Nightly: URL not updated in URL bar after a cross-domain redirect, document.URL neither (session store doesn't contain ResultPrincipalURI)

VERIFIED FIXED in Firefox 56

Status

()

defect
VERIFIED FIXED
2 years ago
2 years ago

People

(Reporter: jakub.g.opensource, Assigned: mayhemer)

Tracking

Trunk
mozilla56
x86_64
Windows 7
Points:
---
Dependency tree / graph

Firefox Tracking Flags

(firefox56 fixed)

Details

Attachments

(4 attachments)

Reporter

Description

2 years ago
User Agent: Mozilla/5.0 (Windows NT 6.1; WOW64; rv:54.0) Gecko/20100101 Firefox/54.0
Build ID: 20170628075643

Steps to reproduce:

Open URL which is a Facebook's open redirect

https://lm.facebook.com/l.php?u=https%3A%2F%2Fwww.lawlessfrench.com%2Fexpressions%2Ftout-de-suite%2F&h=ATMyA_7d0U0DMiKy_OLrRa2X-o4ptBrufLrzG-TKuTopilBcrCK8czYSZZiNVcVrneKg507jjeY8PKLGVx1lbu46N_QczCk8nX-t0mrDUnQiDInp3PBrcFsvv1iaoskdbzYxSEPe&enc=AZOiKr1Z5AZ1Zeq1_15ZE5ICLyV_uJCOqhtJdXE4tbio2DKXdD58NTSSrVGa98_0sL3bQ-7j_PPei8f-Vhyhv8Sf1sYaziLoDP2LPA5qyZIaiLMESIKrgefUv3Otg9BFehlVaJDyDgWpIoRTadhfbREqM_DSgNr95zHjfCLqfLtQ5-_aZ3eKhY_w3tWmjRDryGVLAFxjhRW2DugSfhM5bo-O0CKHByO6RC726BeVNEt2QkTZHbwRevpnHrlUd3Z9Ob4qVhVfC4F6h5TYsRPgKG_nnvt7EmaXBlPl0u4AibVeGGjtKmG_BM7DEQWcKbEumY1-idwmMxL-XzGEfCo28wga&s=1


Actual results:

The page is loaded, but the URL bar shows the URL from before redirect (different domain)

Also document.URL, document.domain, window.origin point to Facebook

I only managed to reproduce it once, maybe it has something to do with session restore


Expected results:

Expected URL to be displayed in URL bar

https://www.lawlessfrench.com/expressions/tout-de-suite/
Reporter

Comment 1

2 years ago
Info from about:support:

Version: 56.0a1
Build ID: 20170710030203
Update Channel: nightly
User Agent: Mozilla/5.0 (Windows NT 6.1; Win64; x64; rv:56.0) Gecko/20100101 Firefox/56.0
OS: Windows_NT 6.1
Multiprocess Windows: 1/1 (Enabled by default)
Component: Untriaged → Networking: HTTP
Product: Firefox → Core
Component: Networking: HTTP → Document Navigation
Reporter

Comment 2

2 years ago
Posted image Screenshot
Reporter

Updated

2 years ago
OS: Unspecified → Windows 7
Hardware: Unspecified → x86_64
I can't reproduce with the link in comment 0.
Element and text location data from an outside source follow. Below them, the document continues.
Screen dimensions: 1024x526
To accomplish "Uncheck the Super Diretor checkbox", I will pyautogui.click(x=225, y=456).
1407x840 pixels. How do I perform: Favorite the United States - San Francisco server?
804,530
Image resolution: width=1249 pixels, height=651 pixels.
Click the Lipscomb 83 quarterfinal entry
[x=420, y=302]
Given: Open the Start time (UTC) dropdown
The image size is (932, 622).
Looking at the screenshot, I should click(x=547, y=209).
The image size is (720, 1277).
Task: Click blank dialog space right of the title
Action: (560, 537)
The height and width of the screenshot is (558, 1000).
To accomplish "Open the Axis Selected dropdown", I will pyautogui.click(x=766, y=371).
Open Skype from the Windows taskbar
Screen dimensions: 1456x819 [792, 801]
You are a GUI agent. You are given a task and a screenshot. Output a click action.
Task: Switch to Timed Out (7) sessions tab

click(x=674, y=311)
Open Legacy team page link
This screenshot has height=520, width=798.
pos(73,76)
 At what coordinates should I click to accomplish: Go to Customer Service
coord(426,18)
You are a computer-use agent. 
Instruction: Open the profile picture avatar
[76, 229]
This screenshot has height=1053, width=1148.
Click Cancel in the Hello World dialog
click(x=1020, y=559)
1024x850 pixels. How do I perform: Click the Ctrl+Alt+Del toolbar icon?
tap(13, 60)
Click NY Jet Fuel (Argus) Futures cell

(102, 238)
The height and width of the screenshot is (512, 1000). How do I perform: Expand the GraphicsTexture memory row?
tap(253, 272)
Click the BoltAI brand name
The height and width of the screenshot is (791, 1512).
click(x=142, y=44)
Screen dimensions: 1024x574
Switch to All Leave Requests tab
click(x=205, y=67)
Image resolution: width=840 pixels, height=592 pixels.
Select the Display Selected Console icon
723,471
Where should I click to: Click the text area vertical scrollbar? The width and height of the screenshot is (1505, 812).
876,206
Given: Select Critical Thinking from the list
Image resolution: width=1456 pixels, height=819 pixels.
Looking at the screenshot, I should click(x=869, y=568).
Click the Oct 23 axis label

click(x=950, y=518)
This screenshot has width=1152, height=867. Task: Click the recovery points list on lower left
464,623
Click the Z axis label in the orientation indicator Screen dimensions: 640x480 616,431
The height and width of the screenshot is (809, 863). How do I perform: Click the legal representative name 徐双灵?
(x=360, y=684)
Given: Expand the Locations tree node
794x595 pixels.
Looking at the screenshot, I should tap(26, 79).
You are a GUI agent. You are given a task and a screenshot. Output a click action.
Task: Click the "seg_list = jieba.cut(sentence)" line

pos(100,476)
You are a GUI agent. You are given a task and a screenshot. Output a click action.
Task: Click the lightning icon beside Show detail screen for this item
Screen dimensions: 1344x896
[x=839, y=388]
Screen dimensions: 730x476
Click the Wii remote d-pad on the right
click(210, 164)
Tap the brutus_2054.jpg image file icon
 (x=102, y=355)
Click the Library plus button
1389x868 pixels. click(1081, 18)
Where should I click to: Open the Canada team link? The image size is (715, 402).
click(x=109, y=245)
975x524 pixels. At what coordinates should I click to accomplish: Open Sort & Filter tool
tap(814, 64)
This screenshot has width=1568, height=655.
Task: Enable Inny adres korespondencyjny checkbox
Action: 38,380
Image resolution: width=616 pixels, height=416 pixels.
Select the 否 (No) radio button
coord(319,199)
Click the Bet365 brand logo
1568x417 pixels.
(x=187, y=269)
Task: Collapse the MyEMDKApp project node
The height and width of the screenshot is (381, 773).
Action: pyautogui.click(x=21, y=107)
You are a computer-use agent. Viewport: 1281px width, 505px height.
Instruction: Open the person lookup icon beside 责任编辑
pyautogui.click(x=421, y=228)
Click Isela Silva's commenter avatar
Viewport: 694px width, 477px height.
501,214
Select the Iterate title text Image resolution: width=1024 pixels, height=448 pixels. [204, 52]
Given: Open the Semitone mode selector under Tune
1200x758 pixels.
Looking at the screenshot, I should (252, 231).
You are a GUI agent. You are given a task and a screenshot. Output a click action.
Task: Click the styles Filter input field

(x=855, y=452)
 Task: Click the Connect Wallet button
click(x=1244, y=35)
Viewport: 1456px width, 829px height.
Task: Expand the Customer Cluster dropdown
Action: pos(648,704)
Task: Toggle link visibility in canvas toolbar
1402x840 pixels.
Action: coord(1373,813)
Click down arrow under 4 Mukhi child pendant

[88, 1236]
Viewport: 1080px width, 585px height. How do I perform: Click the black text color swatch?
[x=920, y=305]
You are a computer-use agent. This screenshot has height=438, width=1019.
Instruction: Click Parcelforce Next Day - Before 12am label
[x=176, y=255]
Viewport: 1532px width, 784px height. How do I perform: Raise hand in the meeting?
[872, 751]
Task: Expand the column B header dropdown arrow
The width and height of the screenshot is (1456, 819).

Do you have any extensions or addons?  Is there a service worker installed for facebook?
Flags: needinfo?(jakub.g.opensource)
Reporter

Comment 4

2 years ago
Hello, I don't know how to reliably repro the issue.

I can still reproduce the issue in one of the tabs I have opened earlier today (even if I reboot Nightly), but not when I open a new tab.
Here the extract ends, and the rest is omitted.